> **TASK DETAILS**
Copy the items below word for word, from the line containing "Toggle the left inner width chevrons" through the line containing "pos(796,82)", with both of those lines included.

--- START EXERCISE MATERIAL ---

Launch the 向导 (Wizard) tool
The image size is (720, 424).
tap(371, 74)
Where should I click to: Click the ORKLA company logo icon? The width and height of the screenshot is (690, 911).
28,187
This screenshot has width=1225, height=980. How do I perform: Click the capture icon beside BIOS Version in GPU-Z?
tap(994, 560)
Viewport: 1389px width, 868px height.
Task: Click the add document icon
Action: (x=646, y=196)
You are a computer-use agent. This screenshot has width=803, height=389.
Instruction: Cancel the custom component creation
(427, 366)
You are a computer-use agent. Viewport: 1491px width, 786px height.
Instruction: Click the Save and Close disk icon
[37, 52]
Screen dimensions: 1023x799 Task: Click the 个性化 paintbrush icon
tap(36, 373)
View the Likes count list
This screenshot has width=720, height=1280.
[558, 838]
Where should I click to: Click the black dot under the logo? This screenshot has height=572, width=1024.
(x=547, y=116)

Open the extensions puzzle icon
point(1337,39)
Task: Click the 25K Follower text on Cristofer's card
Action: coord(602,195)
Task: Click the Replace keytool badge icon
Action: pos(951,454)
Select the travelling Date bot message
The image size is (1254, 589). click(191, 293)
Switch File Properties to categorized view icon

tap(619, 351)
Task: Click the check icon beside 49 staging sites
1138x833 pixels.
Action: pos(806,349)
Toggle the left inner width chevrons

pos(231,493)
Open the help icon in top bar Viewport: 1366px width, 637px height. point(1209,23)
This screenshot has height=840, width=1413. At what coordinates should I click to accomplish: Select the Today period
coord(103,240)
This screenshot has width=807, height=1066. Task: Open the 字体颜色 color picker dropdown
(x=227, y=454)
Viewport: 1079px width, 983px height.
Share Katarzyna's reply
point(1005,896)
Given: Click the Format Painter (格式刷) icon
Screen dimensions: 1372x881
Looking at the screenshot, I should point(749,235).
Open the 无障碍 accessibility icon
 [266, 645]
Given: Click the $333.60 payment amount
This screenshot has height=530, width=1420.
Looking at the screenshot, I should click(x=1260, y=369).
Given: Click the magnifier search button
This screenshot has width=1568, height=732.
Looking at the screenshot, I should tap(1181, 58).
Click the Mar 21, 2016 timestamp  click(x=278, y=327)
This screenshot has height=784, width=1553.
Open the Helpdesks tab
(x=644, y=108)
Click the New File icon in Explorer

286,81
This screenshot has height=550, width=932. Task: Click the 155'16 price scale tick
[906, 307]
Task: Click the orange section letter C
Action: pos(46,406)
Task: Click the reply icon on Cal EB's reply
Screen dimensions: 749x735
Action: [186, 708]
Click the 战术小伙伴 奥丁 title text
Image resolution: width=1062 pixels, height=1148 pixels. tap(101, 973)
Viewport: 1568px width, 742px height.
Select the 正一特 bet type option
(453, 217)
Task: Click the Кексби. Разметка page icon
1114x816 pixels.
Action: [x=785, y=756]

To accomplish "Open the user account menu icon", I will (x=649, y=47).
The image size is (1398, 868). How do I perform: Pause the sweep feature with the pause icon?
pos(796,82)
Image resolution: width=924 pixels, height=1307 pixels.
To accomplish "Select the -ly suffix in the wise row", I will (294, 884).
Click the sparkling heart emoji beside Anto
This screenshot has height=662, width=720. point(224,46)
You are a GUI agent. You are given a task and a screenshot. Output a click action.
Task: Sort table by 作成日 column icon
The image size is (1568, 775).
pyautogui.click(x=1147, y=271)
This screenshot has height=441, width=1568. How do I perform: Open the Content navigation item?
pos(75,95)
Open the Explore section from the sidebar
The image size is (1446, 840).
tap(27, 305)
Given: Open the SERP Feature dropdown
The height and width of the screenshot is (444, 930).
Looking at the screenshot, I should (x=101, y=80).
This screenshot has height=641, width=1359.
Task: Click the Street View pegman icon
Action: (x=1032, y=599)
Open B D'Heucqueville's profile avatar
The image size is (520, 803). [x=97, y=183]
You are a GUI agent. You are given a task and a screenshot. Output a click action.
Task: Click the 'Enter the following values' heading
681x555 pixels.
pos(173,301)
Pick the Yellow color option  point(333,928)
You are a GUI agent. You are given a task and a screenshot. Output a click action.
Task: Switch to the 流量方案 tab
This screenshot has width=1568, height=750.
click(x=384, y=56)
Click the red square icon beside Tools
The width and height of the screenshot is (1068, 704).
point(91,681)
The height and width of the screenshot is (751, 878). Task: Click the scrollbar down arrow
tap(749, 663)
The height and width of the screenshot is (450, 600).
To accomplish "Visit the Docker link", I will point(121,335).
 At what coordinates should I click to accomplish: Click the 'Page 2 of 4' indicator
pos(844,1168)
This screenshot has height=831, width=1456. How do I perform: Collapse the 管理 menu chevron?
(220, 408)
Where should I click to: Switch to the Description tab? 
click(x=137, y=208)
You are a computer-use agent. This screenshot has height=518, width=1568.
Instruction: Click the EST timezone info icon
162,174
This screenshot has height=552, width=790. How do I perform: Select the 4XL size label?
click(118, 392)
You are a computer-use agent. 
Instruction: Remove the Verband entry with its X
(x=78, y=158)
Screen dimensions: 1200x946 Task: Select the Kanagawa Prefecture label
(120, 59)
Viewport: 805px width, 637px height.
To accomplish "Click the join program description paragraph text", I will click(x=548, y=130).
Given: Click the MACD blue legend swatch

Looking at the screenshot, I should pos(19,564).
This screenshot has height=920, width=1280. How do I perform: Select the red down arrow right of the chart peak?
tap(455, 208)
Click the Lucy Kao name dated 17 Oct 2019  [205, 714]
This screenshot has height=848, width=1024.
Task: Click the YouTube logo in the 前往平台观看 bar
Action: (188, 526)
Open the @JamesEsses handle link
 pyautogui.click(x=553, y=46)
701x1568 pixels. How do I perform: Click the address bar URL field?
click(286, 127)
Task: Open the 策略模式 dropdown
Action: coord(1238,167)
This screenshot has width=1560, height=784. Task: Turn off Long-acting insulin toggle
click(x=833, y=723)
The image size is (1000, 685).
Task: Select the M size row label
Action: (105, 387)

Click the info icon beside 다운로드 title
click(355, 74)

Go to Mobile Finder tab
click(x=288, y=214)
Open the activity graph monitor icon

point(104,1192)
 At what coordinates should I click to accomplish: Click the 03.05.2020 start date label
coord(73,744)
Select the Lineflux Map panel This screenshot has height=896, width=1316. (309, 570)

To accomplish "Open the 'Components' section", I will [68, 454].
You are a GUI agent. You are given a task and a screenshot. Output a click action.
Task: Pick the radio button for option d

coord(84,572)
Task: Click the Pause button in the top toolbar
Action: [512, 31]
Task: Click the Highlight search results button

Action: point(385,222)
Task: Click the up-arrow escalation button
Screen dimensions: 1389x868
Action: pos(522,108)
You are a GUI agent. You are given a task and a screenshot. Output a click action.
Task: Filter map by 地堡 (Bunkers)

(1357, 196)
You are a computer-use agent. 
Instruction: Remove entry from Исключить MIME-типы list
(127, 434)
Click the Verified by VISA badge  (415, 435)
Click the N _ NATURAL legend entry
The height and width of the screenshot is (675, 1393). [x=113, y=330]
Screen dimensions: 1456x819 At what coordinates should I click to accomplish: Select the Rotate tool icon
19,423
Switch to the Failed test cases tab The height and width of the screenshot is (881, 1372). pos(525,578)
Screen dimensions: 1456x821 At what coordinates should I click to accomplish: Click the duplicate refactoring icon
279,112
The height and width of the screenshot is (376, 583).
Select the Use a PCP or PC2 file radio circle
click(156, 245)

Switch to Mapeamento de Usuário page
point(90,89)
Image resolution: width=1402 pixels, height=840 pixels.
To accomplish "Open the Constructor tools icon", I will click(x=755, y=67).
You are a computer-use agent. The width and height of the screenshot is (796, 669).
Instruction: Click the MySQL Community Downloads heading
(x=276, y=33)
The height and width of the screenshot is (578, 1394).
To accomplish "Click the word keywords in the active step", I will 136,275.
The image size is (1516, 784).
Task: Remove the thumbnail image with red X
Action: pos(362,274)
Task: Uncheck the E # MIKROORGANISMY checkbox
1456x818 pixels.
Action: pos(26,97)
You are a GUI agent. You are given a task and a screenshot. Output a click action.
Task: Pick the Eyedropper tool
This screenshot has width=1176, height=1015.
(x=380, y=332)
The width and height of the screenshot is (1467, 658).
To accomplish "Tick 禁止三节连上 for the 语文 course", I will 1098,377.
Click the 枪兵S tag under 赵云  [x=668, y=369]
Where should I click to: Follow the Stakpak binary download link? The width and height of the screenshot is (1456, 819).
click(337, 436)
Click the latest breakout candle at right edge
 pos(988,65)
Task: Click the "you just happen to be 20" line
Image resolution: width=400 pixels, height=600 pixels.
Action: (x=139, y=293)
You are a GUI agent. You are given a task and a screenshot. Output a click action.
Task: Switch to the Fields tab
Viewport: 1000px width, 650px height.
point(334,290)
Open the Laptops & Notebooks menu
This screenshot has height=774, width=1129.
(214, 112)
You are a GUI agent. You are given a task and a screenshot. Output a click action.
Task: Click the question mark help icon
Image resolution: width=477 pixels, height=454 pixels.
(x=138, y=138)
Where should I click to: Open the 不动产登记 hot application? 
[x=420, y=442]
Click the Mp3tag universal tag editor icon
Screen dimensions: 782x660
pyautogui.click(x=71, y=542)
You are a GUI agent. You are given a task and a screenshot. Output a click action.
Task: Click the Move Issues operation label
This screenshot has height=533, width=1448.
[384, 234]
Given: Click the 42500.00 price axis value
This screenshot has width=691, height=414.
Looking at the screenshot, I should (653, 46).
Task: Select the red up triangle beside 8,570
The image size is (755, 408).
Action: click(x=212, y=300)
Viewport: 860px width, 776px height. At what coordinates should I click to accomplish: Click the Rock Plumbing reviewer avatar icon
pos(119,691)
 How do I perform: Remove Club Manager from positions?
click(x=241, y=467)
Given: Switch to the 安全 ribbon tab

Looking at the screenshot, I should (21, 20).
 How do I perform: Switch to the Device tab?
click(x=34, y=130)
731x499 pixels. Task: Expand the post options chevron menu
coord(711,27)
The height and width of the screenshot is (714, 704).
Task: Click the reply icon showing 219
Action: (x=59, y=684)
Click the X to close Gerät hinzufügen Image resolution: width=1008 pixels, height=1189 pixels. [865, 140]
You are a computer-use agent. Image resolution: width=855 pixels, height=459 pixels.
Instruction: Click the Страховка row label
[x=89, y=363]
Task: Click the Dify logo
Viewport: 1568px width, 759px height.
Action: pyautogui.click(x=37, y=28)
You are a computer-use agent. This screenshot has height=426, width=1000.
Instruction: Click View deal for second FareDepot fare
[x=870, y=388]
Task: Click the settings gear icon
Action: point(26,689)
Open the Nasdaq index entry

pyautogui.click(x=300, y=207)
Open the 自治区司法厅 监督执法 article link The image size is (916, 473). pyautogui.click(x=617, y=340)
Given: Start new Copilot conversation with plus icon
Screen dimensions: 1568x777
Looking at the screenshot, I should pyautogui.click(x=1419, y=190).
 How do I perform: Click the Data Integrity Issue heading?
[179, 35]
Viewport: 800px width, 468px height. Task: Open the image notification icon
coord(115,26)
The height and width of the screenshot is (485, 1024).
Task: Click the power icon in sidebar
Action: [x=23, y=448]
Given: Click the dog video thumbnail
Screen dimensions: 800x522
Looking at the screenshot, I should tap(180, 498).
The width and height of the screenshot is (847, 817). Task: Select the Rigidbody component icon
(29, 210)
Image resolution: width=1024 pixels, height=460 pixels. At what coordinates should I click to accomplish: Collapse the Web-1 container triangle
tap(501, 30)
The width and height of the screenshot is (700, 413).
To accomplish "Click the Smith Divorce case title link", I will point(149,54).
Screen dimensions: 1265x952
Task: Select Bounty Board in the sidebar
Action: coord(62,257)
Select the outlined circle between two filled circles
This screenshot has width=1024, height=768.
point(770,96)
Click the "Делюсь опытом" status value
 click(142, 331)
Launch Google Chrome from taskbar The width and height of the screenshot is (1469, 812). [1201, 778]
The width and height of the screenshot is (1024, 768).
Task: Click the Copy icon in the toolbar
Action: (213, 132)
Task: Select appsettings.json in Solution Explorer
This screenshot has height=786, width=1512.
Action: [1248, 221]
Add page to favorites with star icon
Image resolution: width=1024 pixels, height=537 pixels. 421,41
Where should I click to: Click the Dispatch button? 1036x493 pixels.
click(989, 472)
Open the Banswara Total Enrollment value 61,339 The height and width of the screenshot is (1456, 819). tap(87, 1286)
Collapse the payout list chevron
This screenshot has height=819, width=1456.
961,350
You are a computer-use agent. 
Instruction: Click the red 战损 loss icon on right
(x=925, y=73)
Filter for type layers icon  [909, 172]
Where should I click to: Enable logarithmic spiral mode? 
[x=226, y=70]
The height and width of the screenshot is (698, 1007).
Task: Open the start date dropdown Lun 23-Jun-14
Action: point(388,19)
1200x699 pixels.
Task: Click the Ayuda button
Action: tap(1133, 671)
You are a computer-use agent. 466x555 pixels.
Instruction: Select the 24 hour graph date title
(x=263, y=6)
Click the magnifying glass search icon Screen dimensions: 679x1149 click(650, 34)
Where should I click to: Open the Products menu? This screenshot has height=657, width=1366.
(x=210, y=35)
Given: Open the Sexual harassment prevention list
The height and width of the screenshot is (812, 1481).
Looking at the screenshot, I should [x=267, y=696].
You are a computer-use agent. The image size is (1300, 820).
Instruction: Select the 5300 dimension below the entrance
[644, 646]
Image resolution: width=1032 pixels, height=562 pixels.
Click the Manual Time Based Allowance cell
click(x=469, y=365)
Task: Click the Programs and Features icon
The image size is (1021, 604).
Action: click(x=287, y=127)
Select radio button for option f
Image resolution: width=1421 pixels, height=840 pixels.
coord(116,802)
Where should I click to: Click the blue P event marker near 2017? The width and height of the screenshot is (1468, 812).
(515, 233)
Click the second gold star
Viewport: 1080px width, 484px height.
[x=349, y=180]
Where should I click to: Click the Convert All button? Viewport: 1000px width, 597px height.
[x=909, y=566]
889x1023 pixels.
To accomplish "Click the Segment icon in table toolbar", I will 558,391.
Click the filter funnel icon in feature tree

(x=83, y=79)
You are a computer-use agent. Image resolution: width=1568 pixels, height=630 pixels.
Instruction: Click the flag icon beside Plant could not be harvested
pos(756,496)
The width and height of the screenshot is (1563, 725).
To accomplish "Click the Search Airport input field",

--- END EXERCISE MATERIAL ---

> **TASK SOLUTION**
Toggle the left inner width chevrons

pos(231,493)
Open the help icon in top bar Viewport: 1366px width, 637px height. point(1209,23)
This screenshot has height=840, width=1413. At what coordinates should I click to accomplish: Select the Today period
coord(103,240)
This screenshot has width=807, height=1066. Task: Open the 字体颜色 color picker dropdown
(x=227, y=454)
Viewport: 1079px width, 983px height.
Share Katarzyna's reply
point(1005,896)
Given: Click the Format Painter (格式刷) icon
Screen dimensions: 1372x881
Looking at the screenshot, I should point(749,235).
Open the 无障碍 accessibility icon
 [266, 645]
Given: Click the $333.60 payment amount
This screenshot has height=530, width=1420.
Looking at the screenshot, I should click(x=1260, y=369).
Given: Click the magnifier search button
This screenshot has width=1568, height=732.
Looking at the screenshot, I should tap(1181, 58).
Click the Mar 21, 2016 timestamp  click(x=278, y=327)
This screenshot has height=784, width=1553.
Open the Helpdesks tab
(x=644, y=108)
Click the New File icon in Explorer

286,81
This screenshot has height=550, width=932. Task: Click the 155'16 price scale tick
[906, 307]
Task: Click the orange section letter C
Action: pos(46,406)
Task: Click the reply icon on Cal EB's reply
Screen dimensions: 749x735
Action: [186, 708]
Click the 战术小伙伴 奥丁 title text
Image resolution: width=1062 pixels, height=1148 pixels. tap(101, 973)
Viewport: 1568px width, 742px height.
Select the 正一特 bet type option
(453, 217)
Task: Click the Кексби. Разметка page icon
1114x816 pixels.
Action: [x=785, y=756]

To accomplish "Open the user account menu icon", I will (x=649, y=47).
The image size is (1398, 868). How do I perform: Pause the sweep feature with the pause icon?
pos(796,82)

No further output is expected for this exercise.